In vivo binding of [68Ga]-DOTATOC to somatostatin receptors in neuroendocrine tumours--impact of peptide mass

Nucl Med Biol. 2010 Apr;37(3):265-75.
Velikyan I1, Sundin A, Eriksson B, Lundqvist H, Sörensen J, Bergström M, Långström B.
Nucl Med Biol. 2010 Apr;37(3):265-75.
Impatto della massa peptidica sul legame di [(68) Ga]-DOTATOC per recettori della somatostatina sui tumori neuroendocrini gastro-entero-pancreatici in vivo, utilizzando un tracciante di radioattività specifica variabile (SRA).
Somatostatina/tumori neuroendocrini gastro-entero-pancreatici.

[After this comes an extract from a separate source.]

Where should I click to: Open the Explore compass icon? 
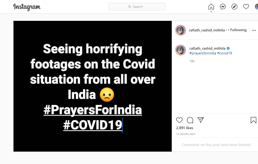click(234, 7)
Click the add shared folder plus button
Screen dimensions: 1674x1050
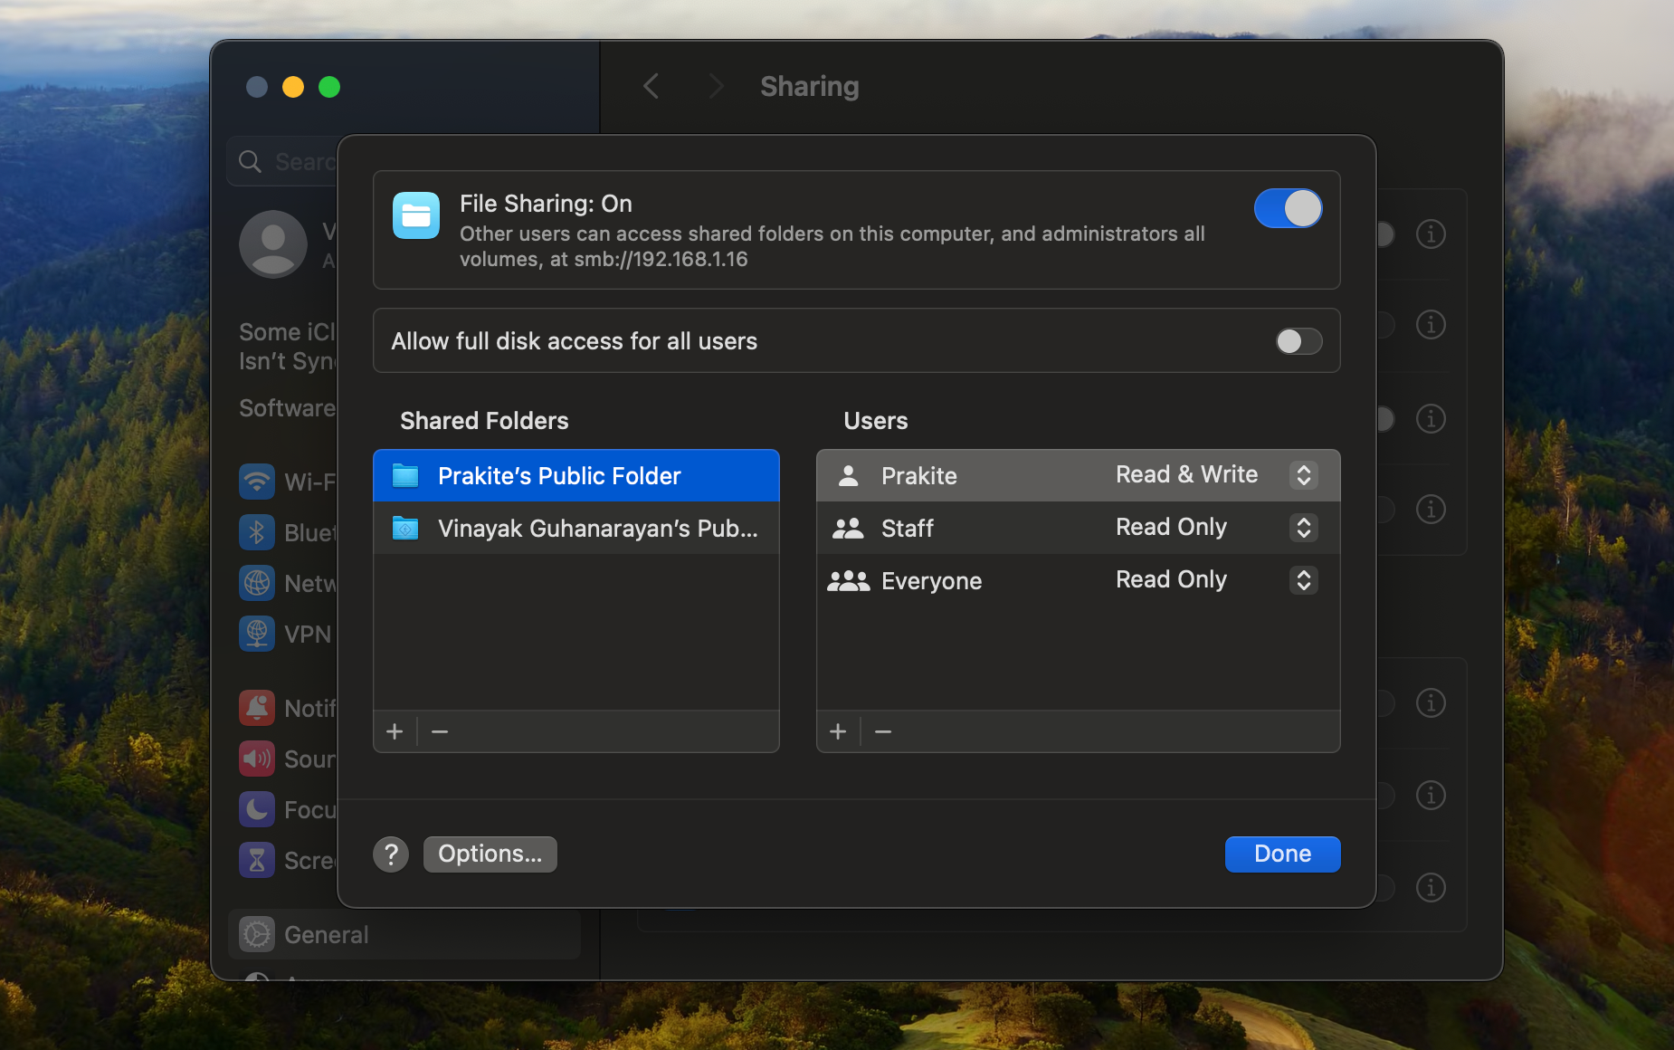[395, 731]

The aim of this pilot study was to explore the impact of peptide mass on binding of [(68)Ga]-DOTATOC to neuroendocrine tumour somatostatin receptors in vivo using a tracer of variable specific radioactivity (SRA) and to show the logistic feasibility of sequential PET scans in the same patient.

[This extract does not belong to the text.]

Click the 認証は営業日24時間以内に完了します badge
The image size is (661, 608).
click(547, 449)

Nine patients with gastroenteropancreatic neuroendocrine tumours were included. Six of them underwent three sequential PET-CT examinations with intravenous injections of [(68)Ga]-DOTATOC proceeded by 0, 50 and 250 or 500 microg of octreotide, administered 10 min before the tracer. Three patients were examined by dynamic and static PET/CT for pharmacokinetic and dosimetric calculations. The [(68)Ga]-DOTATOC synthesis included preconcentration and purification of the generator eluate and microwave heating in a semi-automated in-house procedure.

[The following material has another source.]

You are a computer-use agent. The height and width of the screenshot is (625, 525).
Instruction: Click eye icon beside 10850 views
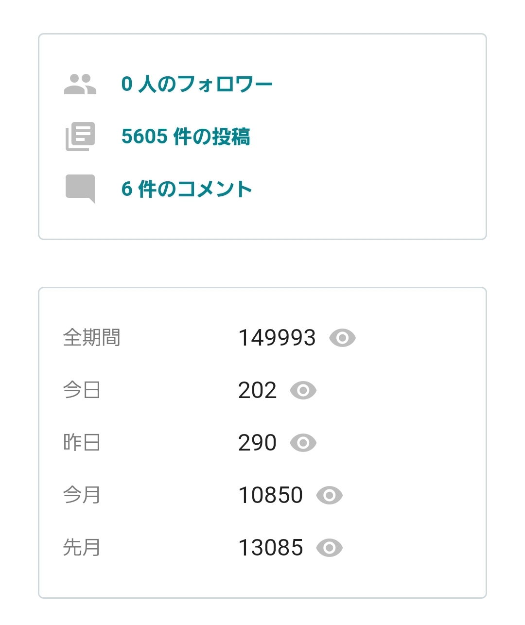pyautogui.click(x=329, y=495)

[(68)Ga]-DOTATOC synthesis and quality control were accomplished within 30 min and radiochemical purity was >95%. The tracer accumulation in the tumours varied and depended on the total amount of the administered peptide. In five of six patients, the highest tumour-to-normal tissue ratio was found when 50 microg of octreotide was preadministered. One patient showed a continuously increasing tumour uptake. Dosimetrically, a large variation in organ doses was found (kidney: 0.086-0.168 mSv/MBq; liver: 0.026-0.096 mSv/MBq; spleen: 0.046-0.226 mSv/MBq). The effective dose (0.015, 0.0067 and 0.0042 mSv/MBq) was correlated to the total amount of decays.
Three sequential PET-CT examinations using (68)Ga-based tracer was carried out in 1 day. The use of high SRA [(68)Ga]-DOTATOC and unlabelled octreotide indicates an optimal mass leading to better image contrast. [(68)Ga]-DOTATOC-PET-CT employing variable SRA may be utilised for accurate quantification of tumour uptake with subsequent dosimetry for personalized therapy management.